DOCUMENT PASSAGE
## start
The Emperor
I’m sometimes a contrarian. This Father’s Day, I found myself thinking about my mother.
I remembered the pleasure of her company when I arrived home from school every afternoon. I’d have a snack while Mom prepared dinner and we’d talk for hours.
One memory popped up that I hadn’t thought about for years. For several months before I was five I insisted that my mother call me The Emperor rather than my given name. Sometimes she complied with my demand, but mostly she forgot and I had to remind her.
“I’m not Alan. I’m The Emperor.”
My emphasis was on being in charge. I wanted to control my life – including my name – as well as to assert my own separateness, at least from my mother. I never mentioned this to my father because, well, because he was the real “Emperor” in our house and I didn’t want him to notice my not-so-subtle challenge to his authority.
We all recognize at an early age the need to control our own lives. That’s why, at age two, my favorite phrase was, “No I not.” Today my favorite phrase is, “Yes, absolutely.”
Many of our activities are anchored in the idea of control. Daveen enjoys washing the dishes and doing the laundry. In a recent conversation she told me, “That’s one area in my life where I have some control.”
## end
Item position listing
## start
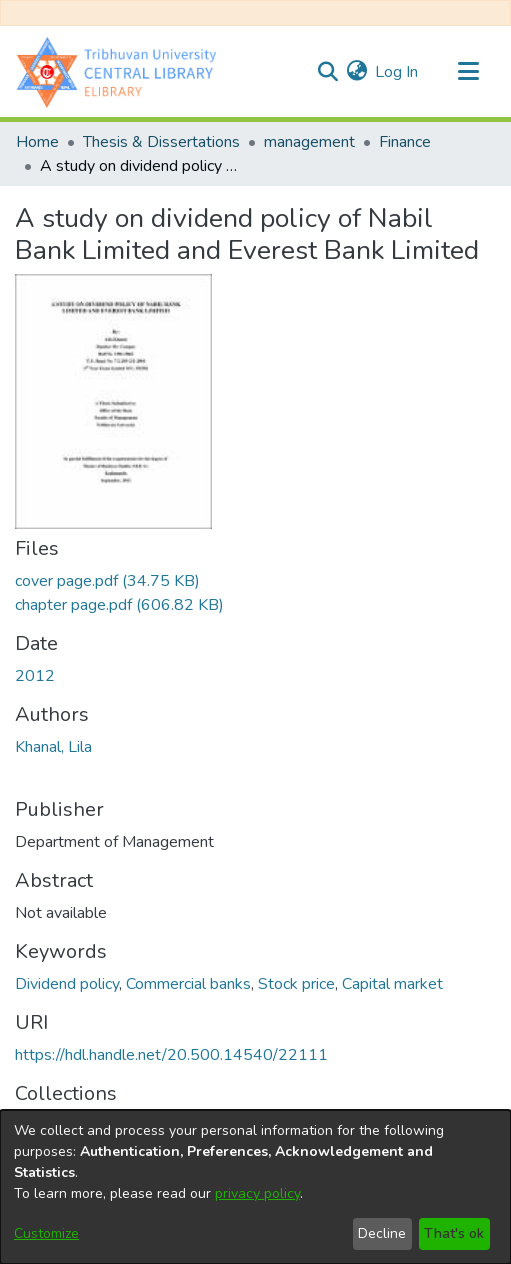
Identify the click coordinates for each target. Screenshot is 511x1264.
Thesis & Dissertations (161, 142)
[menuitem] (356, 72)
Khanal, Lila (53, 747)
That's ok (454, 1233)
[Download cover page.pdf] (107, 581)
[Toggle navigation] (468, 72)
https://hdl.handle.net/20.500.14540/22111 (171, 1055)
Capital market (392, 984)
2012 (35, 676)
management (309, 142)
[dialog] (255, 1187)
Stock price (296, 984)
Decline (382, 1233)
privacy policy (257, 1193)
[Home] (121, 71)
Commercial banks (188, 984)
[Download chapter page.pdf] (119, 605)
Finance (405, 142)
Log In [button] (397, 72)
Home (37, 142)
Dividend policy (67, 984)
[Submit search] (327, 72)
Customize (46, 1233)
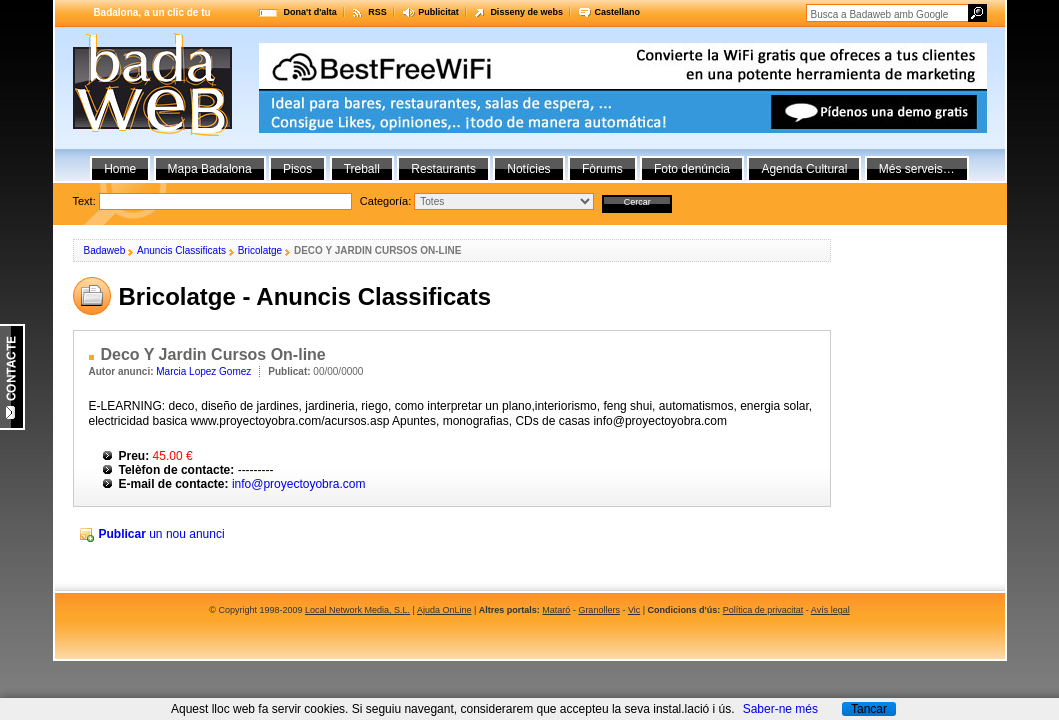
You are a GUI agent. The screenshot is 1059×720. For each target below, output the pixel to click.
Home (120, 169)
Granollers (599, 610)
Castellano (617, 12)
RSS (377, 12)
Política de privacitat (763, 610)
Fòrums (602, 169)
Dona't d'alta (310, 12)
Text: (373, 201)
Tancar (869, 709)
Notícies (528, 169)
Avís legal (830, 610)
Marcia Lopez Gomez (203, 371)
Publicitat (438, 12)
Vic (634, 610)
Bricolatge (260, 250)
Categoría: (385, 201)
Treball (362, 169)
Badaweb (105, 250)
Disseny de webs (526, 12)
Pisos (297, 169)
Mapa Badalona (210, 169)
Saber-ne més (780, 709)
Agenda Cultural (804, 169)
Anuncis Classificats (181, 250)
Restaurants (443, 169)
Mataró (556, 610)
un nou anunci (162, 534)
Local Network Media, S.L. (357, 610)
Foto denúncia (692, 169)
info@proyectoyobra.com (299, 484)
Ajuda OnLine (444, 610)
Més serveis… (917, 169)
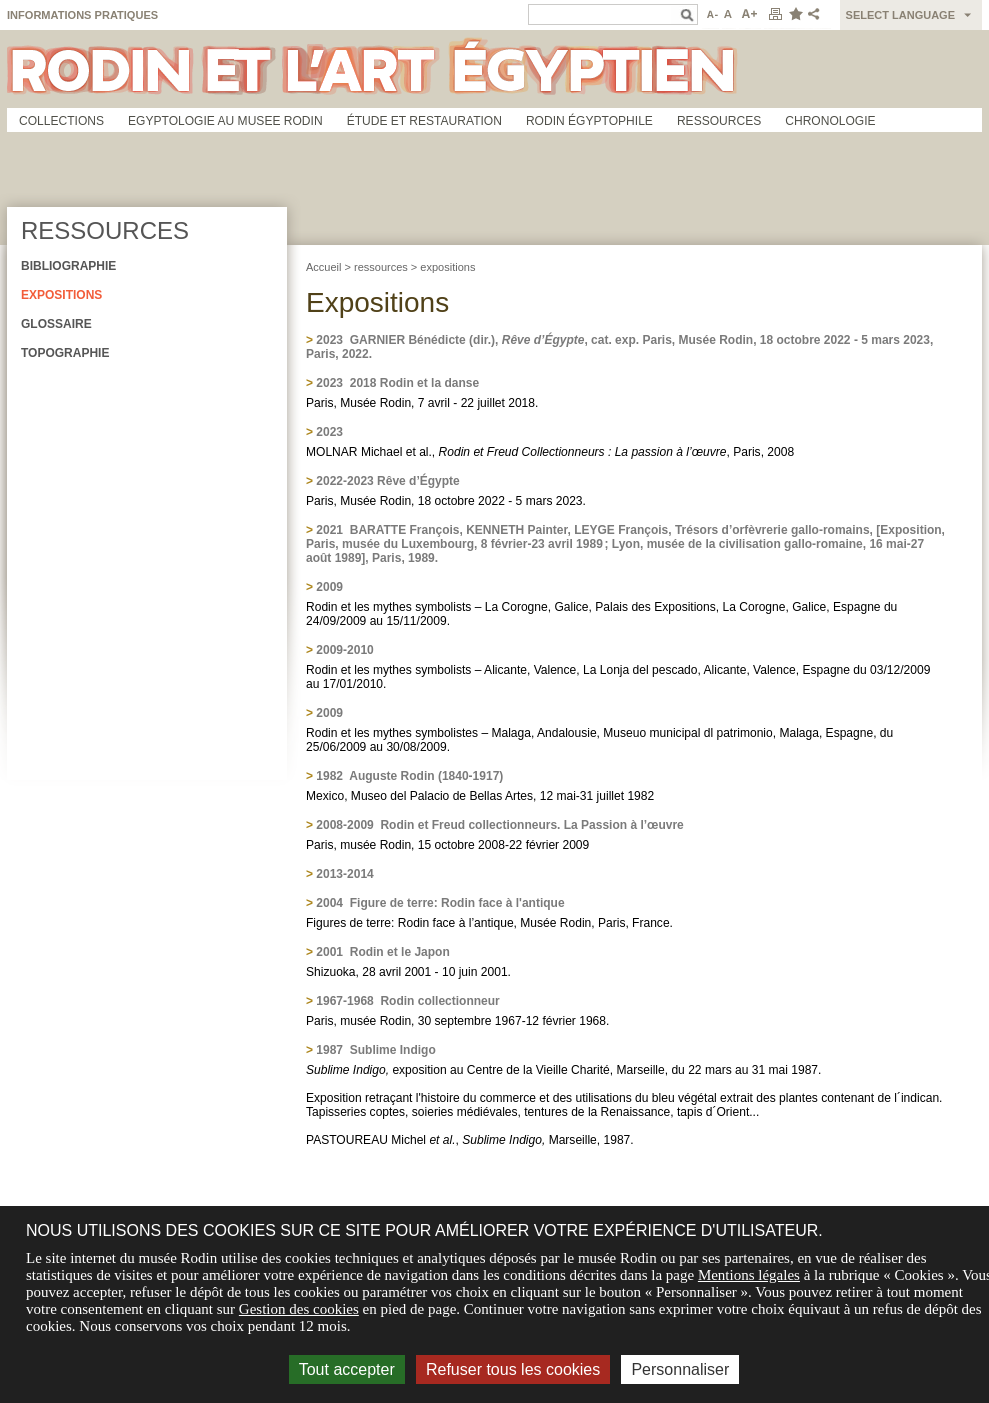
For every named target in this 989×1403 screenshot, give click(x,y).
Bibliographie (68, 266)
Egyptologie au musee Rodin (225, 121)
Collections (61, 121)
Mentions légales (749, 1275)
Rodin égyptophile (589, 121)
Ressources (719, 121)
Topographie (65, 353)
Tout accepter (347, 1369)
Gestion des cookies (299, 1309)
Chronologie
## end
TASKS TO CARRY OUT
1. Return, unchanged, the lines of the listing from the one containing "Rodin égyptophile (589, 121)" through the end of the listing, both ends included.
2. Pick up the essay about being called The Emperor where it stops, and keep writing it.
The essay about being called The Emperor and the listing have nothing to do with each other.

RESPONSE LIST
1.
Rodin égyptophile (589, 121)
Ressources (719, 121)
Topographie (65, 353)
Tout accepter (347, 1369)
Gestion des cookies (299, 1309)
Chronologie

2.
I thought about it, and realized that I enjoy shopping for groceries for a similar reason. When I buy the food I can eat what I like.
We place our names on bank accounts to control our money, homes to control our space, and diplomas to demonstrate our mastery. We differentiate ourselves with our choices, the cars we drive, and our clothing. But we also recognize, if only subconsciously, that our aspirations forever fluctuate, our success is inescapably infrequent, and our jurisdiction is both limited and fleeting.
Mom – thanks for your love, our family dinners together, and my memories. You’ve been gone for thirty years now, but in a very important way you will be alive for as long as I am.
I love you.
Alan (The Emperor)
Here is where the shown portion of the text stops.